The foregoing right of indemnification shall not be exclusive of any other
rights of indemnification to which such persons may be entitled under the
Company's Certificate of Incorporation or Bylaws, as a matter of law, or
otherwise, or any power that the Company may have to indemnify them or hold them
harmless.

     16.7.  RELATIONSHIP TO OTHER BENEFITS.  No payment under the Plan shall be
            ------------------------------
taken into account in determining any benefits under any pension, retirement,
savings, profit sharing, group

                                      -11-
<PAGE>

insurance, welfare or benefit plan of the Company or any Parent or Subsidiary
unless provided otherwise in such other plan.

     16.8.  EXPENSES.  The expenses of administering the Plan shall be borne by
            --------
the Company and its Parents or Subsidiaries.

     16.9.  TITLES AND HEADINGS.  The titles and headings of the Sections in the
            -------------------
Plan are for convenience of reference only, and in the event of any conflict,
the text of the Plan, rather than such titles or headings, shall control.

     16.10. GENDER AND NUMBER.  Except where otherwise indicated by the
            -----------------
context, any masculine term used herein also shall include the feminine; the
plural shall include the singular and the singular shall include the plural.

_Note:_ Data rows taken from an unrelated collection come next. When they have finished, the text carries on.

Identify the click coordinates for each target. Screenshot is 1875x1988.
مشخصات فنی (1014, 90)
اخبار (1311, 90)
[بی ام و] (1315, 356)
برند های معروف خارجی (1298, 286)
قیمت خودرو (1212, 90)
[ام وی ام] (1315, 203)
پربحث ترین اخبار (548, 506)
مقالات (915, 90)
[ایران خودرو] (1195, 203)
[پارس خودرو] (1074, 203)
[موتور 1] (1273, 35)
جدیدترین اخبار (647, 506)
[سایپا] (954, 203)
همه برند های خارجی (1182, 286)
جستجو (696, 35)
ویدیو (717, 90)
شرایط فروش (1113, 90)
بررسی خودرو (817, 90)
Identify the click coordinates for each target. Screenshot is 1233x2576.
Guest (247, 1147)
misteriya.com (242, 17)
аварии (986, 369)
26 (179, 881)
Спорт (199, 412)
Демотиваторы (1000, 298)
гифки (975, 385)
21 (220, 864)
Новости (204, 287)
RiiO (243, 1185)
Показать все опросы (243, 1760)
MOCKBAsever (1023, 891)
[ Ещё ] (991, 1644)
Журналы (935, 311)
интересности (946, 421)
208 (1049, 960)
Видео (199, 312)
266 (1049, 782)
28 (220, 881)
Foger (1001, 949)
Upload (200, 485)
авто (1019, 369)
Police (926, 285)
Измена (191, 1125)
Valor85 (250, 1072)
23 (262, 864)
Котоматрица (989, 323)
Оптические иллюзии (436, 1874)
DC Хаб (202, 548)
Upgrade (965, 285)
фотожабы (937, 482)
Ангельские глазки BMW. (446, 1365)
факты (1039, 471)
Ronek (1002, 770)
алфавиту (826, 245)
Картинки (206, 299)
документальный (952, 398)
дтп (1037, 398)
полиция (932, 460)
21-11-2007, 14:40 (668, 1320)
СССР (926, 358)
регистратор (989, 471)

     16.11. FRACTIONAL SHARES.  No fractional shares of Stock shall be issued
            -----------------
and the Committee shall determine, in its discretion, whether cash shall be
given in lieu of fractional shares or whether such fractional shares shall be
eliminated by rounding up.

     16.12. GOVERNMENT AND OTHER REGULATIONS.  The obligation of the Company to
            --------------------------------
make payment of awards in Stock or otherwise shall be subject to all applicable
laws, rules, and regulations, and to such approvals by government agencies as
may be required.  The Company shall be under no obligation to register under the
1933 Act, or any state securities act, any of the shares of Stock issued in
connection with the Plan.  The shares issued in connection with the Plan may in
certain circumstances be exempt from registration under the 1933 Act, and the
Company may restrict the transfer of such shares in such manner as it deems
advisable to ensure the availability of any such exemption.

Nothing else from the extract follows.